CHALLENGE - Reproduce the records word for word, starting at the line that contains "I will coord(561,22)." and ending with the last line of the records.

Extracted data entries -

^^^^

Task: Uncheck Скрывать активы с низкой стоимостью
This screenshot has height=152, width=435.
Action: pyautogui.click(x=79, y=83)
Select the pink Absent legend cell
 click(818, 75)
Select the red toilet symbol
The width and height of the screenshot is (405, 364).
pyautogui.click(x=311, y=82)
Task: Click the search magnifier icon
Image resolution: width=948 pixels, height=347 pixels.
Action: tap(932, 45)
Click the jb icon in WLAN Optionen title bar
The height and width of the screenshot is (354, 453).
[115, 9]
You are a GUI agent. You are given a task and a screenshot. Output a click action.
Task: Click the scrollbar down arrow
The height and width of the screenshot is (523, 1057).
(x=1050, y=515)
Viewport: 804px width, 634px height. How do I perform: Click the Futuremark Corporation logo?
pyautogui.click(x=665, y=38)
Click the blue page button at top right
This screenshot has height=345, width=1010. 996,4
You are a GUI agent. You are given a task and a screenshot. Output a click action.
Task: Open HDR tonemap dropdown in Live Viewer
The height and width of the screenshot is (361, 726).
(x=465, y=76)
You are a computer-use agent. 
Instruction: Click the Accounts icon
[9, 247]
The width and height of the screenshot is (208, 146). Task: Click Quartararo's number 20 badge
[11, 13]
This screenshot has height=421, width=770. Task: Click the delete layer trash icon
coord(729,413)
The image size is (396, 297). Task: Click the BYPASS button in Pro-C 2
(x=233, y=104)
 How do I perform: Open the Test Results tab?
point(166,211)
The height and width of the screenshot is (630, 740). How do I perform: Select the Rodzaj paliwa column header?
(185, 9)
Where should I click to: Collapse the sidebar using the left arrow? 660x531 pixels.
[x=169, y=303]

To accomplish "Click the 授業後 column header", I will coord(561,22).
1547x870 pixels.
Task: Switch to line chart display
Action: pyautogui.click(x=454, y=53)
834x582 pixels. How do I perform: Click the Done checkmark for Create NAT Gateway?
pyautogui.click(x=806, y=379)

^^^^

THE SOLUTION -
To accomplish "Click the 授業後 column header", I will coord(561,22).
1547x870 pixels.
Task: Switch to line chart display
Action: pyautogui.click(x=454, y=53)
834x582 pixels. How do I perform: Click the Done checkmark for Create NAT Gateway?
pyautogui.click(x=806, y=379)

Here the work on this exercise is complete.